Point 6: See my notes about the use of "racialized".....this construct is used quite differently in US English than by the authors and needs to be explained for a worldwide audience.

Response 6: All instances of the term “racialized” have been reworded in the commentary to improve clarity.

 

Point 7: Similarly, the authors describe utilization of end-of-life intensive medical interventions as "use" by members of specific groups......I think this misses the idea that in the end-of-life context, most demand for care is professionally induced----it is what people are given, not what they have elected to use.

Response 7: The term “use” has been changed to “receive” to improve clarity.

Reviewer 4 Report

The authors of this manuscript attempt to show that minorities may not have  access to health resources. Taking the COVID-19 pandemic as an example of impaired health measures in special populations in Canada, they take it one step further describing potential inequities in palliative care.

A few crucial points are:
- Although claiming in favor of the minorities, the authors tend to be denunciatory to national policies.
- The claim in the title about "how to make palliative care more equitable" are not clearly addressed. There are 3 levels described, but this part seems quite fuzzy and clearly needs improvement.
- There are a lot of References to webpages, and the References to Journals must support your text.
- The article seems to be outside the scope of the Journal that is submitted to.

Author Response

Point 1: Although claiming in favor of the minorities, the authors tend to be denunciatory to national policies.
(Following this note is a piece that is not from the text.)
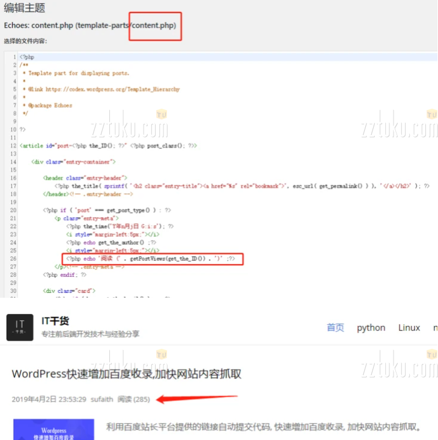Open the python nav category

(x=371, y=328)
Response 1: Data supports that despite national policies to improve health equity, inequities and disparities in health outcomes continue to impact populations that are racially marginalized or experience discrimination. We kindly ask for further clarification into the section of this commentary that is denunciatory toward national policies, as our aim is to recognize that despite attempts to improve equity, gaps and disparities in care are ongoing and that improvement is not only possible but necessary, as highlighted in the numerous cited examples of evidence.

 

Point 2: The claim in the title about "how to make palliative care more equitable" are not clearly addressed.

Response 2: Thank you for this feedback. In attempt for our title to be more reflective of the content within the commentary, the title has been changed to “From cultural safety to anti-racism: Reflections on addressing inequities in palliative care.”

 

Point 3: There are 3 levels described, but this part seems quite fuzzy and clearly needs improvement.
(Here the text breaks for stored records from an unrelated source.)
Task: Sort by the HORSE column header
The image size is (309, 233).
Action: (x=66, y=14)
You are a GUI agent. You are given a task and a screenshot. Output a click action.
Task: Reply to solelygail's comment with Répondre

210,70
Response 3: This section has been completely revised, shortened, condensed, and edited for clarity and directness.

 

Point 4: There are a lot of References to webpages, and the References to Journals must support your text.
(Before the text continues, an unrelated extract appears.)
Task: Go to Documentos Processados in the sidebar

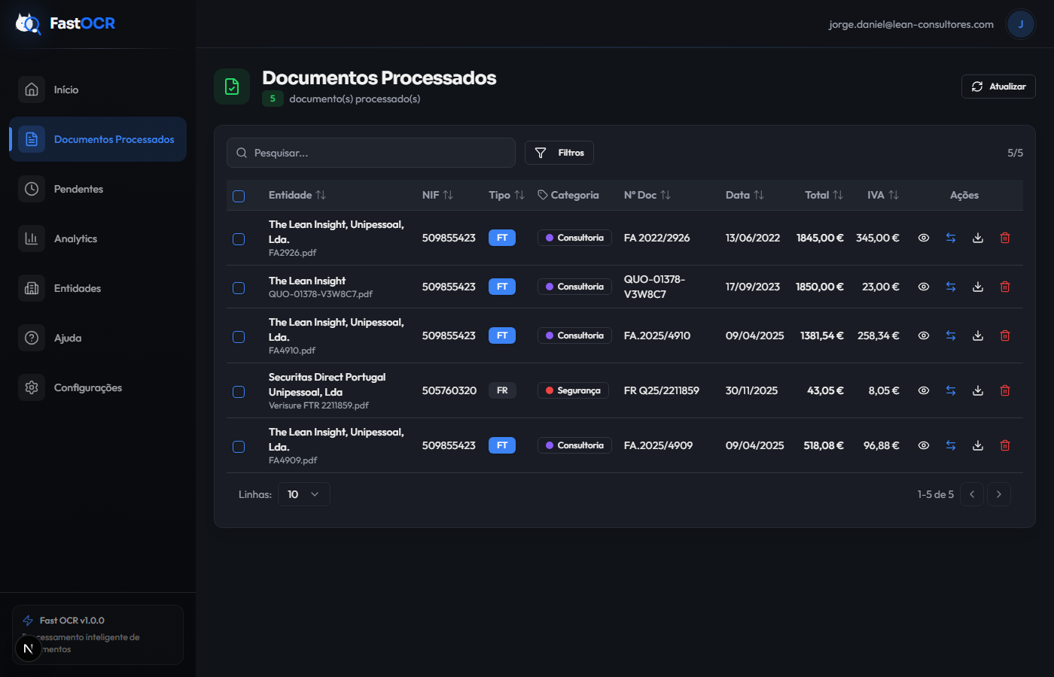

Response 4: A mix of journal references and webpages were used to help support the discussion in this commentary and all references have been checked to ensure they adequately support the text used in the commentary.

 

Point 5: - The article seems to be outside the scope of the Journal that is submitted to.

Response 5: From our understanding, we were invited to write a commentary on the topic of cultural safety and equity in palliative care for Current Oncology. Revisions have been made by all reviewers in an attempt to improve clarity in our discussion on this topic.   

 

 

Round 2

Reviewer 1 Report

-

Author Response

Thank you

Reviewer 3 Report

I think the authors have done an excellent job in editing this commentary and have addressed all my concerns that made any sense. I really appreciate the update of the recommendations section. I think the paper is well-written and well-edited at this point.

Author Response

Thank yiu

Reviewer 4 Report

The authors have already made suggested alterations. The overall sense of the manuscript seems to be more balanced and well described and cited.

Please consider adding essential conflict of interest statement regarding the organization that is mentioned in the text and an author is Head of.

Author Response

Thank you. Although one author has an affiliation that is mentioned we believe there are no conflicts of interest.